Ellsworth has the breezy confidence of a seasoned traveler and the subtle eye of a true artist (at one time, she studied watercolor painting). What Ellsworth loves—in her interiors and in the garden—is the exuberance of British country style. The look is classic, but idiosyncratic; tailored, but tousled. It’s something she soaked up as a child on trips abroad with her parents. And it’s a sensibility she has made her own, particularly here at her home in southwestern Connecticut.
Eleven years ago, Ellsworth and her husband decamped from Greenwich to a 1940s brick Georgian house set in seven spectacular acres in Darien. The garden’s foundation was there, she recollects, with the box parterre borders and three grand copper beech trees.
“We knew we wanted to make some changes,” Ellsworth says, so they threw out the standard roses and hauled in perennials from her former home: echinops, hollyhocks, iris and tree peonies. And lots of lilies. “They’re my husband’s favorite; they add a fragrant sensuality to the garden,” she notes.
For all the abundance in the flowerbeds, there is real restraint to the details. Much to Ellsworth’s credit, what worked from the 1940s was appreciated and left intact. The hardscaping, for example, is not over-done. A major path through the garden remains simple white pea gravel. By allowing these traces of the garden’s past to remain, the property feels comfortable and stable—like a beloved family estate. An eccentric witch on a broomstick weather vane that came with the property has become a signature element, an unexpected bit of whimsy that adds greatly to the overall charm.

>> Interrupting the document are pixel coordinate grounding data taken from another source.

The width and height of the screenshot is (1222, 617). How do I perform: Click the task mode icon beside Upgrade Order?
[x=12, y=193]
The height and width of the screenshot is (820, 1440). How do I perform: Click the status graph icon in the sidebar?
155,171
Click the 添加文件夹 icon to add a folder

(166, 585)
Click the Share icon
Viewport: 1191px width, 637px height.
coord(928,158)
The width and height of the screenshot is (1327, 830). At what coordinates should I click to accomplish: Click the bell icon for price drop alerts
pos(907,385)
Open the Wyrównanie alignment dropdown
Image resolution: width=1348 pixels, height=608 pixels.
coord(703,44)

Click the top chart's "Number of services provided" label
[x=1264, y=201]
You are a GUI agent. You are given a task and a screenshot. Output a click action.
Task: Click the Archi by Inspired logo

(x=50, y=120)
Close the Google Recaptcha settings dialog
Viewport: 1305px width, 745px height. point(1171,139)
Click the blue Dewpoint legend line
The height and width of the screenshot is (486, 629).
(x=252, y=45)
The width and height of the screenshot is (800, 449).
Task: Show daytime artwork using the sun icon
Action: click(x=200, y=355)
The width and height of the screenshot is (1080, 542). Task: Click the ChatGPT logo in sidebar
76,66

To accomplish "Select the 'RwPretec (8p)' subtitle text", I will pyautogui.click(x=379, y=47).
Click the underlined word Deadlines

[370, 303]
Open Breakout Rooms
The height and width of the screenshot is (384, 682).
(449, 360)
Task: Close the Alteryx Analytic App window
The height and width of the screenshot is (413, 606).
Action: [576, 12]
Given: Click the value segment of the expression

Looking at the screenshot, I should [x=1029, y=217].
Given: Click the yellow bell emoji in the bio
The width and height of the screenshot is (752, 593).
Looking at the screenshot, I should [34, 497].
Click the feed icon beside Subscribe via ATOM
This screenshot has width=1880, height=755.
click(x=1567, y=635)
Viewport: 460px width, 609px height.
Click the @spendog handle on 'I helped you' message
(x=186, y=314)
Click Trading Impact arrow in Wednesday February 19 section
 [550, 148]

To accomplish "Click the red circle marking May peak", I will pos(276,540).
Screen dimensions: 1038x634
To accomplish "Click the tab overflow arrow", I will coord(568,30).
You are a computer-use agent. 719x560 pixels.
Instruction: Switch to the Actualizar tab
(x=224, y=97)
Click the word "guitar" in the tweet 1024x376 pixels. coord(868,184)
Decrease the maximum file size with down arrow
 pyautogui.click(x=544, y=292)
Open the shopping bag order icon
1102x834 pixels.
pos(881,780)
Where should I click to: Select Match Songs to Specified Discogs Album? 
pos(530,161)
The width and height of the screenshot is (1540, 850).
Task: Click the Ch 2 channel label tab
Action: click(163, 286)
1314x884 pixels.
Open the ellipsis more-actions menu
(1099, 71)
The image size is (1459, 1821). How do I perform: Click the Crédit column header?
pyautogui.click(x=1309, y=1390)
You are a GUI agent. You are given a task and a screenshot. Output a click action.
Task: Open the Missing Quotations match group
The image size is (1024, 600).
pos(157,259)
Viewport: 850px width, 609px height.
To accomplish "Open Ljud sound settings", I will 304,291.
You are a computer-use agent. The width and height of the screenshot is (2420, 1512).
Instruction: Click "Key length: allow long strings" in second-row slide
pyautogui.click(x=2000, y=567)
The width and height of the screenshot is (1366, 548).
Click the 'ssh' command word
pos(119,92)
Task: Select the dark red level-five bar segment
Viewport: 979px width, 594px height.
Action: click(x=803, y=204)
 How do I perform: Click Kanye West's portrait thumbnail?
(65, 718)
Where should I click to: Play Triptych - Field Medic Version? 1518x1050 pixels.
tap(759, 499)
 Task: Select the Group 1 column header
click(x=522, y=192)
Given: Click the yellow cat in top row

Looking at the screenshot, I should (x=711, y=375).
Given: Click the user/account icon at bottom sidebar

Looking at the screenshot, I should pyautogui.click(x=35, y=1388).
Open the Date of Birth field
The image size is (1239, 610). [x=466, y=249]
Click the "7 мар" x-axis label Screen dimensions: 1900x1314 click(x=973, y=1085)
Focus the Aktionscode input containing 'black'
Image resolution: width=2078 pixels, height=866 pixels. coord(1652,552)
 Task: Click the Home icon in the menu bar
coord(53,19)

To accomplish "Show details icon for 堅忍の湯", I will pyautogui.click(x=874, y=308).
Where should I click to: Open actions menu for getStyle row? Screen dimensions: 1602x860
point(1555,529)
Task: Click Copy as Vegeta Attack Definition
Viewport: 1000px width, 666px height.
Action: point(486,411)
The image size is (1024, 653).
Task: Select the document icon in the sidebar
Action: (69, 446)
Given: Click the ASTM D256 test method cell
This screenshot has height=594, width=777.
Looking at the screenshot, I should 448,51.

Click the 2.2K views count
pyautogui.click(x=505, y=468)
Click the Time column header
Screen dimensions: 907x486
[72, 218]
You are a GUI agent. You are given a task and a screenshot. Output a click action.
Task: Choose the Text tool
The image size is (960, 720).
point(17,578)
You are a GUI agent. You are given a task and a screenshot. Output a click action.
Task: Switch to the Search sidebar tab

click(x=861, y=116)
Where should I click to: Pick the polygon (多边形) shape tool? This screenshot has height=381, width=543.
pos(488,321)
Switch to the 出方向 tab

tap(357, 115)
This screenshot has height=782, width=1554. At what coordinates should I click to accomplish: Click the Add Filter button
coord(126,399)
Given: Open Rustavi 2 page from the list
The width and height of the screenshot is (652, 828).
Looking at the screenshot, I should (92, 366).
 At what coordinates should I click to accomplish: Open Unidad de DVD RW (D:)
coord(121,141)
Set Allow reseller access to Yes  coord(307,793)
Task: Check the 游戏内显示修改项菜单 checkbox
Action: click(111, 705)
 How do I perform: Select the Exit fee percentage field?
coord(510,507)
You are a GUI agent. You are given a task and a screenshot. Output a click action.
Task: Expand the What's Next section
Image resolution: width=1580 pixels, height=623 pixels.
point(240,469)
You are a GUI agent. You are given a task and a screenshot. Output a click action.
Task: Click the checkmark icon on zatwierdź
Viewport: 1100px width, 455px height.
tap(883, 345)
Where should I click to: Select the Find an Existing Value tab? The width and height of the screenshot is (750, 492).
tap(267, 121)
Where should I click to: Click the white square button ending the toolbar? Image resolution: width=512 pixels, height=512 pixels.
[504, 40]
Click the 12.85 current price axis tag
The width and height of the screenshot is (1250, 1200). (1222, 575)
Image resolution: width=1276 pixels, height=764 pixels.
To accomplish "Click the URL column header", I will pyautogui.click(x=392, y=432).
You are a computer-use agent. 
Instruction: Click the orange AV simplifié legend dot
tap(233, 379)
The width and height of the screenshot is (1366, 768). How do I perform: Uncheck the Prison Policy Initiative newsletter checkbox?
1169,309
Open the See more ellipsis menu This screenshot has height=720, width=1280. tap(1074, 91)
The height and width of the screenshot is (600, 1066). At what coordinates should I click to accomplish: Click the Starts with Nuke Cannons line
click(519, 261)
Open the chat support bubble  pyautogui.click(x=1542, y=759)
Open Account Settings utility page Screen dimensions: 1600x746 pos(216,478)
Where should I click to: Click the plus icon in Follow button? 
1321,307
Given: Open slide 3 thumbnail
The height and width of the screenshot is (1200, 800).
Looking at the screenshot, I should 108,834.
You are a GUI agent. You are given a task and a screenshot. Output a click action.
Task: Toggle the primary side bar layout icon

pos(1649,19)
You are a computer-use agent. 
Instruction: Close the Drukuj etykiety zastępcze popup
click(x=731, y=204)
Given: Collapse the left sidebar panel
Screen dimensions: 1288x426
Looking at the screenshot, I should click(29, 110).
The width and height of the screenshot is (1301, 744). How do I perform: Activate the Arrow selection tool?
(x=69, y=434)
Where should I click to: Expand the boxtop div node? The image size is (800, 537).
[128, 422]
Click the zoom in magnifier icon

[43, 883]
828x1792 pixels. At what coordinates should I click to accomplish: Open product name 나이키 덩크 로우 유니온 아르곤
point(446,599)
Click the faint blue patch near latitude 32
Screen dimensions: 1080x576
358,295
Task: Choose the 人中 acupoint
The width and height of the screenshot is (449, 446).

But not everything stayed. Dark taxis hedges surrounding the pool were removed. Now that area is opened up and sunny—a great opportunity for planting in containers. “We made it clean,” says Ellsworth. “You have to have restraint.” Elegant pots are dotted throughout the landscape. Matched pairs flank the porte cochere as well as on either side of the doors leading out to the pool.
Masses of blue hydrangeas are a nod to the couple’s Nantucket property. Favored in the borders are flowers in whites, blues and pinks, with accents of orange and yellow. White lilac shrubs do triple duty; they were planted for shape, size and fragrance. “Scale is so important,” Ellsworth notes. Areas at the front of the house are monochromatic in simple green with a variety of textures—all the better foil for showing off guests’ dresses at the couple’s cocktail parties.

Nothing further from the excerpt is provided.